The Company does not intend to apply any of these pronouncements early.
(iii) Standards and interpretations affecting the reporting results or financial position
IAS 27(2008) has been adopted in advance of its effective date (annual periods beginning on or after 1 July 2009). The revisions to IAS 27 principally affect the accounting for transactions or events that result in a change in the Group's interests in its subsidiaries. The adoption of the revised Standard has affected the accounting for the Group's dilution of part of its interest in its subsidiary.
IAS 27(2008) has been adopted for periods beginning on of after 1 April 2009. The revised Standard has affected the Group's accounting policies regarding changes in ownership interests in its subsidiaries that do not result in a change in control. In prior years, in the absence of specific requirements in IFRSs, increases in interests in existing subsidiaries were treated in the same manner as the acquisition of subsidiaries, with goodwill or a bargain purchase gain being recognised where appropriate; for decreases in interests in existing subsidiaries that did not involve a loss of control, the difference between the consideration received and the carrying amount of the share of net assets disposed of was recognised in profit or loss. Under IAS 27(2008), all such increases or decreases are dealt with in equity, with no impact on goodwill or profit or loss.

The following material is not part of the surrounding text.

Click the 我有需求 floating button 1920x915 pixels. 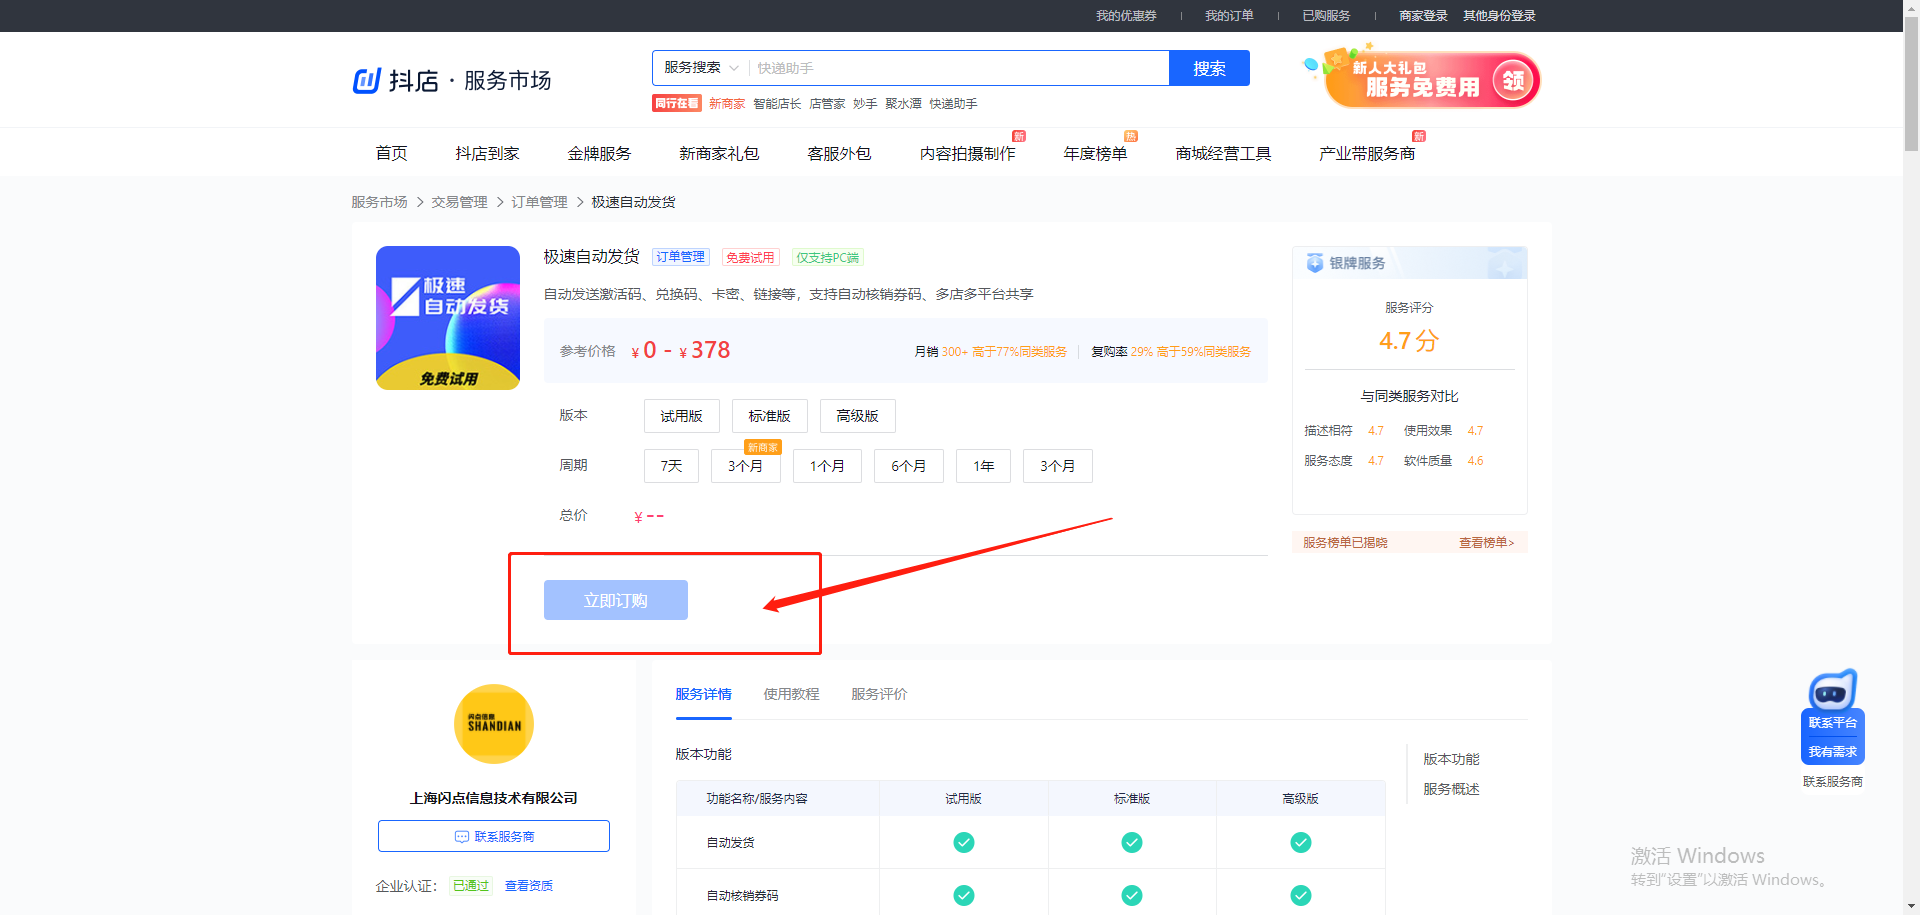coord(1832,752)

(b) Basis of preparation and statement of compliance with International Financial Reporting Standards
The consolidated financial statements have been prepared under applicable International Financial Reporting Standards ("IFRS") issued by the International Accounting Standards Board (IASB).

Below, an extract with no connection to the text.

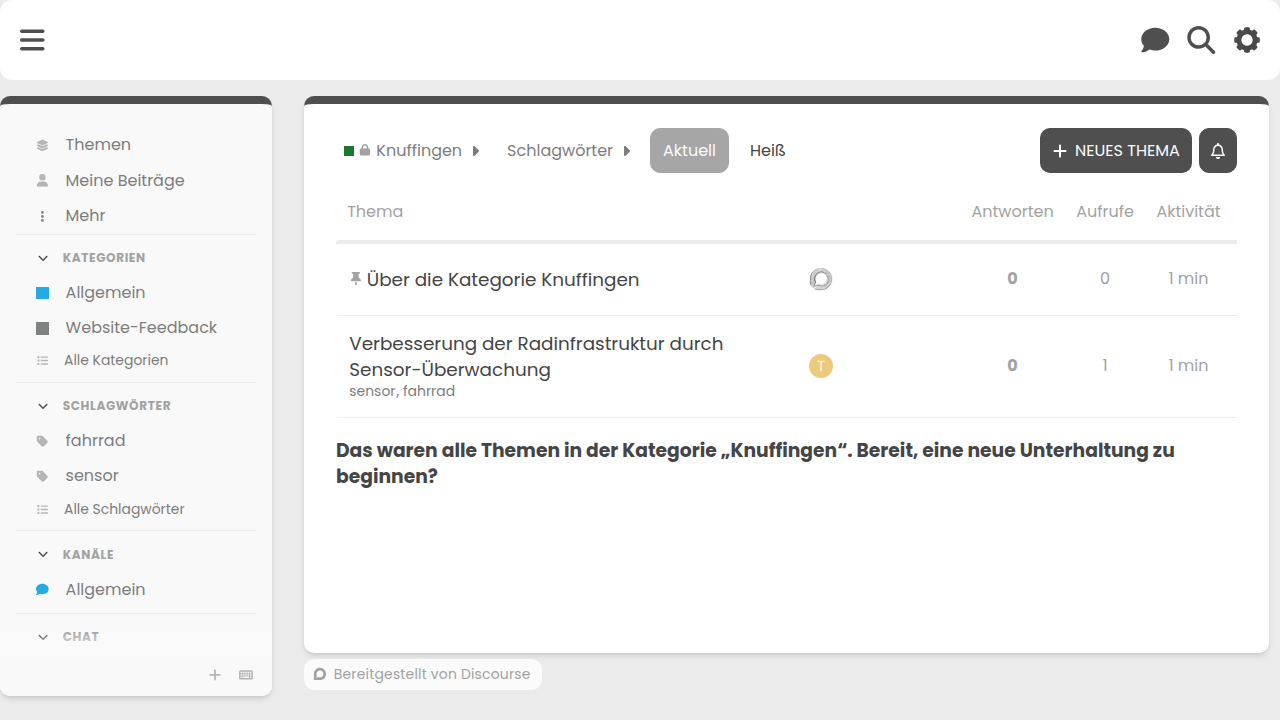Open the Schlagwörter filter dropdown
The width and height of the screenshot is (1280, 720).
click(568, 151)
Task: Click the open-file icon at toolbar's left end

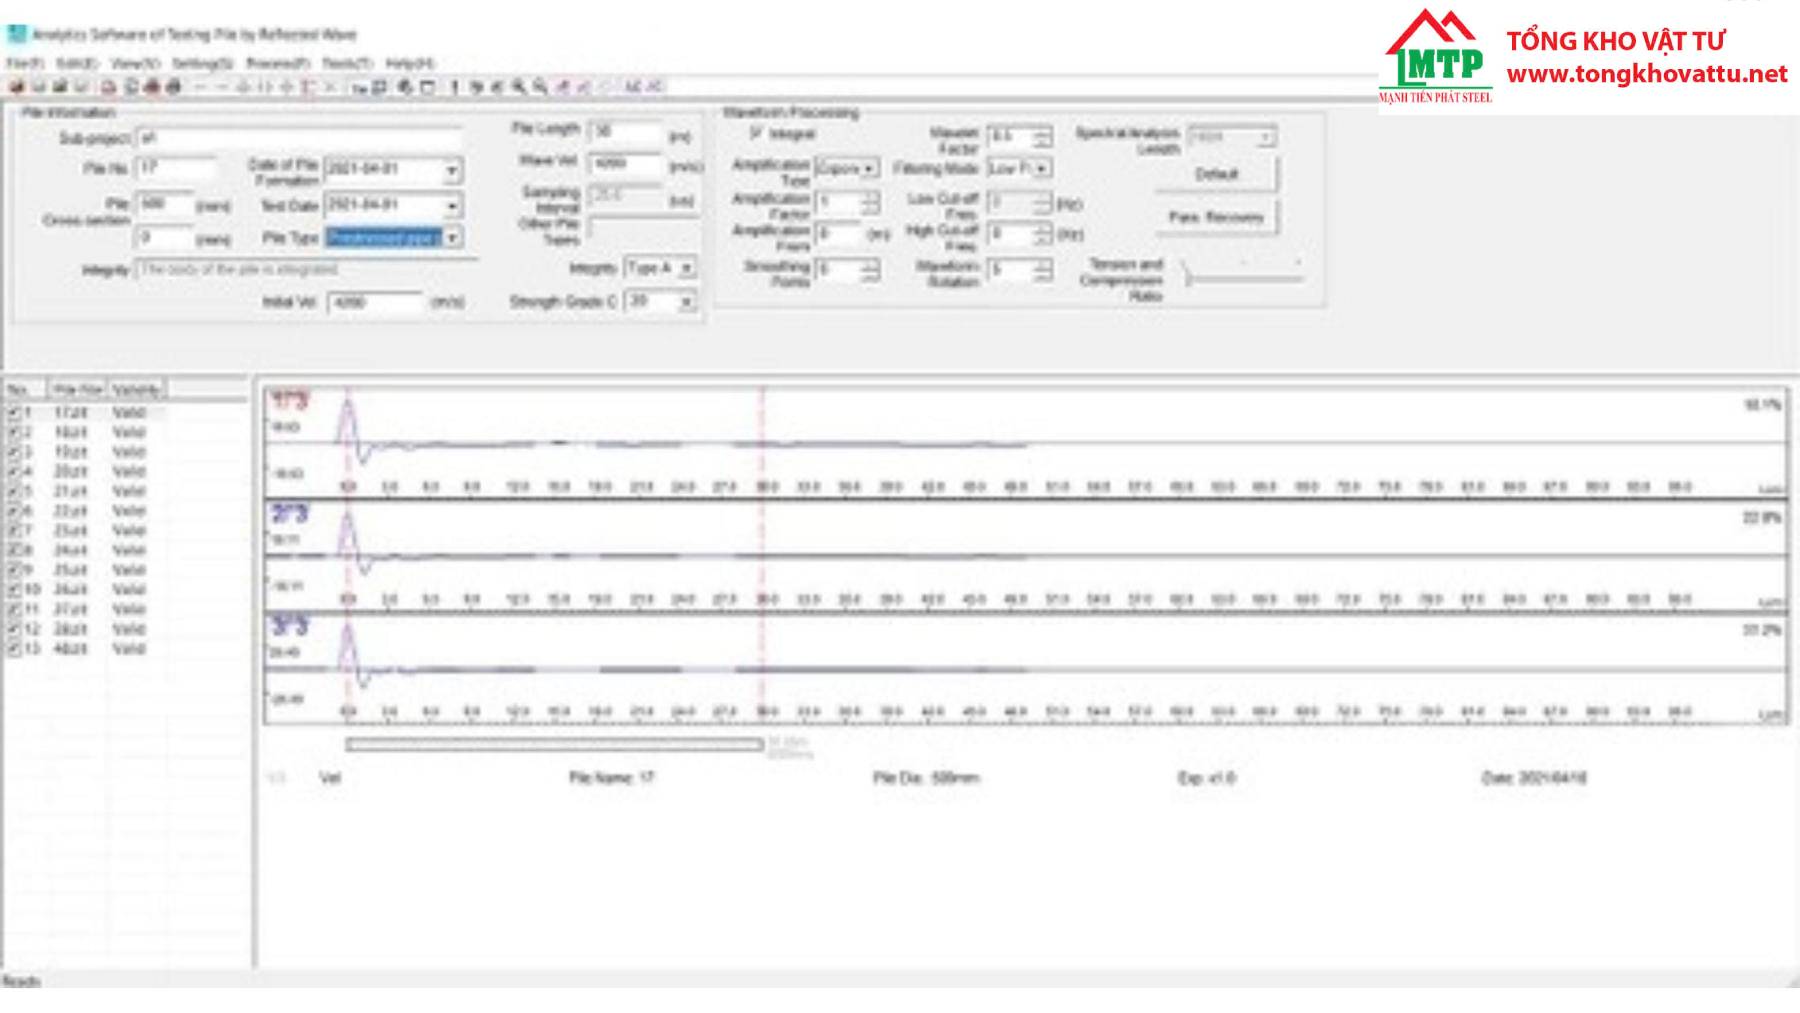Action: point(16,88)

The historical financial information incorporates the financial statements of the Group made up to 31 March each year.
Going concern
The Group's business activities, together with the factors likely to affect its future development, performance and position are set out in the Chairman's Statement. In addition, note AB to the financial statements includes the Group's objectives, policies and processes for managing its capital, its financial risk management objectives, details of its financial instruments and hedging activities and its exposures to credit and liquidity risk. The Group has considerable financial resources together with long term contracts with a number of customers and suppliers across different geographic areas and industries. As a consequence, the management believes that the Group is well placed to manage its business risks successfully despite the current uncertain economic outlook. After making enquiries, the management has a reasonable expectation that the Company and the Group have adequate resources to continue in operational existence for the foreseeable future. Accordingly, they continue to adopt the going concern basis in preparing the annual report and financial statements.
(c) The basis of presentation and accounting policies used in preparing the historical financial information
These accounting policies have been consistently applied to the results, gains and losses, assets, liabilities and cash flows of all entities included in the consolidated financial statements for all the periods presented unless otherwise stated. The financial statements are presented in United States Dollars, rounded to the nearest thousand unless otherwise indicated. They are prepared on the historical cost basis except for financial instruments, which are carried at their fair values.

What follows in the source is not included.